The main reason for the improvement was a pick-up in exports to countries outside the European Union, the ONS said.
"This highlights the continuing softness of domestic demand in much of the region, particularly the eurozone," said Howard Archer, economist at Global Insight consultancy.
Overall exports rose to 16.5 billion pounds, their highest since May 2002. But in a sign of robust domestic demand, imports also hit a record monthly high of 21.1 billion pounds.
While some of the exports' rise may be due to sterling's recent depreciation, the ONS noted such hikes in exports were often reversed in future months due to normal data fluctuations.
"Sterling started falling in August and I don't think it would be quick enough to respond to that," Buckley added.
The pound rose against the dollar and the euro on the data.
The oil trade balance swung into deficit for the first time since August 1991, posting a shortfall of 254 million pounds.
Describing this as probably the highest oil deficit since the mid-1970s, the ONS attributed it to summer maintenance work in the North Sea having been deferred until September.
Some, however, viewed it as part of a wider change.

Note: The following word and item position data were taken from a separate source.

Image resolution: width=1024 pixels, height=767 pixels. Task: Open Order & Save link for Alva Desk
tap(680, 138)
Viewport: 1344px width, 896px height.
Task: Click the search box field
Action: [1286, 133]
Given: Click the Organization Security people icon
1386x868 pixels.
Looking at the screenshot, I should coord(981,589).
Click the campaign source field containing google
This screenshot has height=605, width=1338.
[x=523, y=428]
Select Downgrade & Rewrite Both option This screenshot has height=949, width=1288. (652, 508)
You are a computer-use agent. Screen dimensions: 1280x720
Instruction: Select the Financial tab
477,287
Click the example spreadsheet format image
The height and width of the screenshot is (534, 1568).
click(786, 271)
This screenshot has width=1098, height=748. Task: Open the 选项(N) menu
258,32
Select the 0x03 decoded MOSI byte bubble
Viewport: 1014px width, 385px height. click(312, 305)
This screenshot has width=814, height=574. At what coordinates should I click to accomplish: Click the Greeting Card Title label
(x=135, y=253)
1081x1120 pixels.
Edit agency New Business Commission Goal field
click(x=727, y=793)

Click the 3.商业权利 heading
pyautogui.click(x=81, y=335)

"It is a structural trend decline as the UK oil reserves gradually disappear," said John Butler, economist at HSBC. "In time the UK will be a permanent net importer of oil."
Britain has traditionally maintained a surplus on its oil balance thanks to its extensive North Sea reserves.
Oil trade deficits were previously reported for July and August, then revised away. September's shortfall was, however, much bigger.
Analysts said the new trade data sat uneasily with poor official figures for manufacturing output.
"If we're not producing anything...one has to wonder where these exports are coming from," said Ross Walker, UK economist for RBS Financial Markets.
Butler agreed: "The rise in export volumes is primarily for manufactured goods, up a big 4.1 percent over the past 3 months - that is another piece of evidence that raises a question mark about the reliability of the 1.5 percent fall in the official estimate of manufacturing output."
Alan Castle, UK economist for Lehman Brothers, said regional data splits made it hard to make an argument for pronounced strength in UK exports.
"It is hard to put a lot of weight on today's numbers - there is a high probability that there is some payback in the October data."